Question

Verify that the following functions are solutions to the given differential equation.\(y=\frac{1}{1-x}\) solves \(y^{\prime}=y^{2}\)

Short answer

Yes, the function satisfies the equation \( y' = y^2 \).

Step-by-step solution

Differentiate the Given Function

Let us first differentiate the function \( y = \frac{1}{1-x} \) with respect to \( x \). Using the chain rule, we have:\[ \frac{dy}{dx} = \frac{d}{dx}(1 - x)^{-1} = (-1)(1-x)^{-2}(-1) = \frac{1}{(1-x)^2}. \]

Calculate \( y^2 \)

Now, we need to calculate \( y^2 \). Substitute \( y = \frac{1}{1-x} \) into \( y^2 \), we have:\[ y^2 = \left( \frac{1}{1-x} \right)^2 = \frac{1}{(1-x)^2}. \]

Verify the Differential Equation

We check if the function \( y \) satisfies the differential equation \( y' = y^2 \). From Step 1, \( \frac{dy}{dx} = \frac{1}{(1-x)^2} \). From Step 2, \( y^2 = \frac{1}{(1-x)^2} \).Since \( \frac{dy}{dx} = y^2 \), the given function \( y = \frac{1}{1-x} \) is a solution to the differential equation \( y' = y^2 \).

Key concepts

Chain Rule

The concept of the chain rule in calculus refers to a method for differentiating composite functions. When you have a function within another function, you use the chain rule to differentiate it easily. Here, we took the function \( y = \frac{1}{1-x} \) and needed to find its derivative.
To apply the chain rule:

• Identify the outer and inner functions. For \( y = \frac{1}{1-x} \), the outer function is \( u^{-1} \), where \( u = 1-x \).
• Differentiate the outer function while keeping the inner function intact. This gives us \( -1(1-x)^{-2} \).
• Multiply by the derivative of the inner function \( (1-x) \), which is \( -1 \).

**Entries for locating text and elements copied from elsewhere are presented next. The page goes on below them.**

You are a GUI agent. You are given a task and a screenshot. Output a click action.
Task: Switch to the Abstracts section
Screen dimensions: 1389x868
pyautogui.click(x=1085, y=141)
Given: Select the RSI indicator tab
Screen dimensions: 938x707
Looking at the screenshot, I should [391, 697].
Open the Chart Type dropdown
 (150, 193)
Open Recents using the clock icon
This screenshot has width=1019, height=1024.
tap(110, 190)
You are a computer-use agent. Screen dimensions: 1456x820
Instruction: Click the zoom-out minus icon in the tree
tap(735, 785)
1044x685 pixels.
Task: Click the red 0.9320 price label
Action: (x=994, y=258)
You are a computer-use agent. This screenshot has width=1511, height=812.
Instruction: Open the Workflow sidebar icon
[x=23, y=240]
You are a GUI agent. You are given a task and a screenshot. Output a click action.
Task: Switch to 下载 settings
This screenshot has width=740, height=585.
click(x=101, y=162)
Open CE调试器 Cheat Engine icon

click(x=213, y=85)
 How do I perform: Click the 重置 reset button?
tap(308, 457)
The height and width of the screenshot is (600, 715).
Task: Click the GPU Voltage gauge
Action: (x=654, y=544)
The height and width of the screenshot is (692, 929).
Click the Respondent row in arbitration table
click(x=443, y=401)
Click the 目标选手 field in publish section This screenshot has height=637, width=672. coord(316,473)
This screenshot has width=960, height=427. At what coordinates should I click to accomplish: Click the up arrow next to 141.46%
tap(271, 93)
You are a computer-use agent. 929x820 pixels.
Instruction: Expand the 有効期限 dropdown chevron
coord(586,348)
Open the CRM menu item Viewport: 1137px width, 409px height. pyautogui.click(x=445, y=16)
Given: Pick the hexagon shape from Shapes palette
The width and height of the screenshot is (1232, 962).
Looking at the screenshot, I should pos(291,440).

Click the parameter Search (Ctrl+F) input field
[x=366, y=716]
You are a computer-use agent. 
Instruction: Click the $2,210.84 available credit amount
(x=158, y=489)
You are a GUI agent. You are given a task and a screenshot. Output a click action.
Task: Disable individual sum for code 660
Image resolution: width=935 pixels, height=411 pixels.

With these steps, we ultimately reach the derivative \( \frac{dy}{dx} = \frac{1}{(1-x)^2} \). This showcases how the chain rule simplifies differentiation of nested functions.

Differentiation

Differentiation is a fundamental operation in calculus, allowing us to find the rate at which a quantity changes. In this problem, we differentiated the function \( y = \frac{1}{1-x} \) to satisfy the differential equation.
Differentiation involves:

• Applying rules such as the chain rule, product rule, or quotient rule, depending on the function's structure.
• Finding the derivative provides insight into the behavior of \( y \) as \( x \) changes.

Here, we focused on obtaining \( \frac{dy}{dx} \), representing the rate of change of \( y \) with respect to \( x \). Using calculus tools ensures accurate modeling of dynamic behaviors in mathematical expressions, such as this differential equation.

Verifying Solutions

Verifying solutions to differential equations is crucial for confirming that a proposed function actually satisfies the given equation. For the function \( y = \frac{1}{1-x} \) and the differential equation \( y' = y^2 \), our task was to ensure they align.
Verification process:

• First, differentiate the function, obtaining \( y' \).
• Calculate \( y^2 \) by squaring the original function.
• Compare \( y' \) and \( y^2 \). If both results match, as in \( \frac{dy}{dx} = \frac{1}{(1-x)^2} = y^2 \), then the function is a valid solution to the equation.

This step is essential because it confirms the theoretically derived solution works practically – ensuring correctness and reliability in mathematical models.